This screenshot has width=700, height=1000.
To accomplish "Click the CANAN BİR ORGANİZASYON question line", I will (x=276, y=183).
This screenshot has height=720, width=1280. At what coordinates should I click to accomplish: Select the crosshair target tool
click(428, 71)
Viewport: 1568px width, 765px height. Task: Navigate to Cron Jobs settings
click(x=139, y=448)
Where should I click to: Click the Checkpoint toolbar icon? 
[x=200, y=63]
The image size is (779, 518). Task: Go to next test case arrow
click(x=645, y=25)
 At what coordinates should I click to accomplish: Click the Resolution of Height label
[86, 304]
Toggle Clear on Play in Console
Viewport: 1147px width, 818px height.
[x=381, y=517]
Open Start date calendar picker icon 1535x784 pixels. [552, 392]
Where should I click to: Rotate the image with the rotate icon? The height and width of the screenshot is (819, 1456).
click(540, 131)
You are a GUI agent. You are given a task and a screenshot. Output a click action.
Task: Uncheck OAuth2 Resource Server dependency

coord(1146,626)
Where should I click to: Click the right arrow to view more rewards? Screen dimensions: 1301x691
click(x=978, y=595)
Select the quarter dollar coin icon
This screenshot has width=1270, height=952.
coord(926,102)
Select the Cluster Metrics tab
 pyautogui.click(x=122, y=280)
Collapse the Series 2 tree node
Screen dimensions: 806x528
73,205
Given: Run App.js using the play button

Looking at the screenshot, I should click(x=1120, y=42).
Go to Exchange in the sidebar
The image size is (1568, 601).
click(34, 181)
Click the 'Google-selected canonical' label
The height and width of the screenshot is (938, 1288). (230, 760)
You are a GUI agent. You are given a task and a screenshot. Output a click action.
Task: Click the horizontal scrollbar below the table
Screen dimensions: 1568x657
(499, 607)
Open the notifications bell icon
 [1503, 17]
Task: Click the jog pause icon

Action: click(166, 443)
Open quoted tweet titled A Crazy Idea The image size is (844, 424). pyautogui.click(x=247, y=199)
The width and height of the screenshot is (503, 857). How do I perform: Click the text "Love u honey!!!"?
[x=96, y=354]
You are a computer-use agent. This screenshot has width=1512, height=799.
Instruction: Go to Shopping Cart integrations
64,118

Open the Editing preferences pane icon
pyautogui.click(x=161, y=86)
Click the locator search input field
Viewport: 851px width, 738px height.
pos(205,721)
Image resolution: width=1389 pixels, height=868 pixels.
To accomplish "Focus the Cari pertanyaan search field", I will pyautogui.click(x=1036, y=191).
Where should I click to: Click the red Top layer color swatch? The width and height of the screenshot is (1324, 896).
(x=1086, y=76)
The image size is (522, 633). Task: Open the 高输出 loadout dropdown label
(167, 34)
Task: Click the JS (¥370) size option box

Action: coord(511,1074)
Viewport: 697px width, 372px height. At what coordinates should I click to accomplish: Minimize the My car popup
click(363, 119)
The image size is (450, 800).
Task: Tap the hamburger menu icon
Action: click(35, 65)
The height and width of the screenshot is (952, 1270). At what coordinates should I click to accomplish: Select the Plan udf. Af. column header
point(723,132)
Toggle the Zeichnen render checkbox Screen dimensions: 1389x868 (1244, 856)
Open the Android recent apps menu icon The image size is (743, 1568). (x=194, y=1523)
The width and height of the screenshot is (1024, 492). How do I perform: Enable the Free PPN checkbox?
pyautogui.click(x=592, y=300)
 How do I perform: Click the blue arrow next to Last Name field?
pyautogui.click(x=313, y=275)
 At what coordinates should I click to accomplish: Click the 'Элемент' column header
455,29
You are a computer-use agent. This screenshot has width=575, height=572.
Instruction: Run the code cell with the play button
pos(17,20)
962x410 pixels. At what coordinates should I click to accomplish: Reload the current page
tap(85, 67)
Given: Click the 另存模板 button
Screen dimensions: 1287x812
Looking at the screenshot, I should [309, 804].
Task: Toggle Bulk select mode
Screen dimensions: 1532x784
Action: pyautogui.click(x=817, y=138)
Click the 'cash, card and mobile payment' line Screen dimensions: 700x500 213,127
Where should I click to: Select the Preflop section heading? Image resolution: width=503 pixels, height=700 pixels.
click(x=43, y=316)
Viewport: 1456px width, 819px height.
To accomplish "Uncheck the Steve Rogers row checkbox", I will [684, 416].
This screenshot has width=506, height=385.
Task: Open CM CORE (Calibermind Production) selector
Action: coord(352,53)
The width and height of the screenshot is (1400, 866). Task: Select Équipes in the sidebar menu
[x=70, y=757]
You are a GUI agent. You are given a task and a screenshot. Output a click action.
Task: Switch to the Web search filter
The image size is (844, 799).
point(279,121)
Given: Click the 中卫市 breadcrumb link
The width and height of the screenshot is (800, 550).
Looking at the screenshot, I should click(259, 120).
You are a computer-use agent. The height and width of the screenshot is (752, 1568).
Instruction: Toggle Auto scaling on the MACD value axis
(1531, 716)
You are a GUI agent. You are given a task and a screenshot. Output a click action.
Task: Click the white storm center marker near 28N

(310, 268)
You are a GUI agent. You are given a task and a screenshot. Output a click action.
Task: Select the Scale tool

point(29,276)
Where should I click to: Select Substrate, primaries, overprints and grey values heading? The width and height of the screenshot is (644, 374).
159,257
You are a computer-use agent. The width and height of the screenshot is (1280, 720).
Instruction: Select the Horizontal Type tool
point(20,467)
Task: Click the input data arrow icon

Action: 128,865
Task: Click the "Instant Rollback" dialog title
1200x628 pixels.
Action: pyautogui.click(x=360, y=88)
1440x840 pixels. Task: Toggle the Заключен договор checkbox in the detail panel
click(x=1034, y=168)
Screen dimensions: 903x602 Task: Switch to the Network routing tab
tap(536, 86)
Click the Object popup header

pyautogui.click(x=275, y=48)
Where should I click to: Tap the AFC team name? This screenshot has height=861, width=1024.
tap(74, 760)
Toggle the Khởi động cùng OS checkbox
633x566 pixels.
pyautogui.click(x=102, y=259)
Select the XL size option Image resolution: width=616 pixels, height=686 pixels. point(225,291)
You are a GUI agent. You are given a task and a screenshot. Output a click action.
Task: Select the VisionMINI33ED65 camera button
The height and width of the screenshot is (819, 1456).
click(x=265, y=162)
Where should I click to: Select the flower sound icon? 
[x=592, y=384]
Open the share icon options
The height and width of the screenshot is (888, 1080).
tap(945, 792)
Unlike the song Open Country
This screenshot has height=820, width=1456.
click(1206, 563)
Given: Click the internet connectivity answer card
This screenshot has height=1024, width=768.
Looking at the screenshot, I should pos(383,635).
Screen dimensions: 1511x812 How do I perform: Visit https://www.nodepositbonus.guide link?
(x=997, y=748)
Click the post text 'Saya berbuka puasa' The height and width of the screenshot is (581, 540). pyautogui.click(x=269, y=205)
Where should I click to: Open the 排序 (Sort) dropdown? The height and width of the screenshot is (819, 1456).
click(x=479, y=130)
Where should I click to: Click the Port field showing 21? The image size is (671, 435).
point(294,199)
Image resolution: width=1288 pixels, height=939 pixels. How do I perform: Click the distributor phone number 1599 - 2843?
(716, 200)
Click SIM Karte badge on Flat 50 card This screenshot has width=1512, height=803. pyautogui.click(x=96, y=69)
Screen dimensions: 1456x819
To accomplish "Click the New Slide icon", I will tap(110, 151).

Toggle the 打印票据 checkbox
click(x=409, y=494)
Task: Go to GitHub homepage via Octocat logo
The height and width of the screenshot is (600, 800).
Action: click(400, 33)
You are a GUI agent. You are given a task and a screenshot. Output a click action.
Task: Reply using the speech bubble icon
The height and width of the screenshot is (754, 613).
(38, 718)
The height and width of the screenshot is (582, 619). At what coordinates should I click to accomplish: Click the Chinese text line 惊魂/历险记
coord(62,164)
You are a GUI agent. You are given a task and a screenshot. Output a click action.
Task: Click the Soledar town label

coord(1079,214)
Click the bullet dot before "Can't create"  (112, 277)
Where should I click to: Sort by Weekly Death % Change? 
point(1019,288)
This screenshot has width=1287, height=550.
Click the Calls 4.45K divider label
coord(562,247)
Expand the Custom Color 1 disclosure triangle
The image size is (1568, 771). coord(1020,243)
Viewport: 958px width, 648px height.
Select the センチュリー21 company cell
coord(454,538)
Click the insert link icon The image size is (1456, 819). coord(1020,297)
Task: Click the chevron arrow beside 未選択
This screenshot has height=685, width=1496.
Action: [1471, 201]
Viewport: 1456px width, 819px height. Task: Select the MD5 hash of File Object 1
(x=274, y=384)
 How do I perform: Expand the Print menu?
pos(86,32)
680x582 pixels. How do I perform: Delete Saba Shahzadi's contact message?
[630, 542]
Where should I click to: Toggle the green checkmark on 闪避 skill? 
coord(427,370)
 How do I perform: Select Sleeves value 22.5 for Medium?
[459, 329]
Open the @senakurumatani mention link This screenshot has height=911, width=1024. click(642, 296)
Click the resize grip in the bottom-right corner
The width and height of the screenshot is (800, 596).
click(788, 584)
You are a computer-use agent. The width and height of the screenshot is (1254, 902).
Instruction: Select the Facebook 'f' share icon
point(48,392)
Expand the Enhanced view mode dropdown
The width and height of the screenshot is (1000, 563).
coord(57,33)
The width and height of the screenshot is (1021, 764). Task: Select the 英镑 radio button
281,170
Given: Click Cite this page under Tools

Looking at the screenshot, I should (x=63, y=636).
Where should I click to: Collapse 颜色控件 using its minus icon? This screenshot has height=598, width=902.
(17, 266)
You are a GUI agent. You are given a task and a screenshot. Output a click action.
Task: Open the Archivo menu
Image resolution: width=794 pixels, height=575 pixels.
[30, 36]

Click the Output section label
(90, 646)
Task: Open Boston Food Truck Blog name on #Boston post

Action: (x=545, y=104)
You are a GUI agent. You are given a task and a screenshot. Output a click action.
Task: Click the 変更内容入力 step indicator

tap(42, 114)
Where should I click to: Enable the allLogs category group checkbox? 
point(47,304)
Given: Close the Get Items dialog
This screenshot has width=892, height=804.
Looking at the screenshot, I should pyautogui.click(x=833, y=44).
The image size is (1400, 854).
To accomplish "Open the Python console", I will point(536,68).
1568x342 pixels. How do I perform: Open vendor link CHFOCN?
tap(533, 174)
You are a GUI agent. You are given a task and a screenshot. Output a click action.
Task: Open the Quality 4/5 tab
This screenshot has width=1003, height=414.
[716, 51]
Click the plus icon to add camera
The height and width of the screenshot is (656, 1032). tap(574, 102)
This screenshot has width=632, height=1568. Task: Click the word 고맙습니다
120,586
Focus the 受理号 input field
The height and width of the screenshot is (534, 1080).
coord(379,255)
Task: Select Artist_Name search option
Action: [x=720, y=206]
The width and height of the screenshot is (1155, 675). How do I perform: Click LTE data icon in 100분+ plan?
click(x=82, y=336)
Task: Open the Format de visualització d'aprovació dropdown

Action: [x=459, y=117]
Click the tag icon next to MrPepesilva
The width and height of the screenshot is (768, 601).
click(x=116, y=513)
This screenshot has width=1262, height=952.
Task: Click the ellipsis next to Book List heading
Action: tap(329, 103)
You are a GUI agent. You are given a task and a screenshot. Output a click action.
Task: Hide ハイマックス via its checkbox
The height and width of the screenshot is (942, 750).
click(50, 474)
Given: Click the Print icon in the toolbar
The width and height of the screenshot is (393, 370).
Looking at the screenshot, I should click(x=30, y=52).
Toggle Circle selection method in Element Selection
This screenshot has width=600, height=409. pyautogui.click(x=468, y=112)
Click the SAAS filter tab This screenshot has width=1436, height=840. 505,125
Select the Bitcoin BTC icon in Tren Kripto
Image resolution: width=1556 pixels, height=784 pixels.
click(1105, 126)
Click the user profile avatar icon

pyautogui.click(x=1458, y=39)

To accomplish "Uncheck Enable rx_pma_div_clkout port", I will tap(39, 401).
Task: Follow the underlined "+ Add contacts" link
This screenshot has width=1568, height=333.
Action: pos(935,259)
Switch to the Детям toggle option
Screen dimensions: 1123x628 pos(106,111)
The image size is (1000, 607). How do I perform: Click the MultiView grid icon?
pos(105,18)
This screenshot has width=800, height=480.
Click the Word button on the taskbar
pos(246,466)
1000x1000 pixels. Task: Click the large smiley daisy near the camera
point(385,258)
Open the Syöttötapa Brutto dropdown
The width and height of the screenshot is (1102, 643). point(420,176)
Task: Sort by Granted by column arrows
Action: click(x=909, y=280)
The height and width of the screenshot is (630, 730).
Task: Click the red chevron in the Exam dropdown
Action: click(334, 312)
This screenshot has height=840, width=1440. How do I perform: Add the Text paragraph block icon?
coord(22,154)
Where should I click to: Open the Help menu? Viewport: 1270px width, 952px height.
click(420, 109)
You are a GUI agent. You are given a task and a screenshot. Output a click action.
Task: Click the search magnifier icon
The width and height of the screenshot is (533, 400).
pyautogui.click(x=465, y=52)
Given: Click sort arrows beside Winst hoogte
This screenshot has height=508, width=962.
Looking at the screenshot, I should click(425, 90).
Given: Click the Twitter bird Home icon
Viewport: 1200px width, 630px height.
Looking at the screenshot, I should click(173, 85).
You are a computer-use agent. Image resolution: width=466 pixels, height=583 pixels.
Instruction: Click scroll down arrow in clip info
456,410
========
Work to do: Starting at the line containing "How do I perform: Select" and ending with the line containing "point(48,392)", write out those lines from the records again with "Select" renamed to "Choose" and nothing else altered.

Response to the exercise:
 How do I perform: Choose Sleeves value 22.5 for Medium?
[459, 329]
Open the @senakurumatani mention link This screenshot has height=911, width=1024. click(642, 296)
Click the resize grip in the bottom-right corner
The width and height of the screenshot is (800, 596).
click(788, 584)
You are a computer-use agent. The width and height of the screenshot is (1254, 902).
Instruction: Choose the Facebook 'f' share icon
point(48,392)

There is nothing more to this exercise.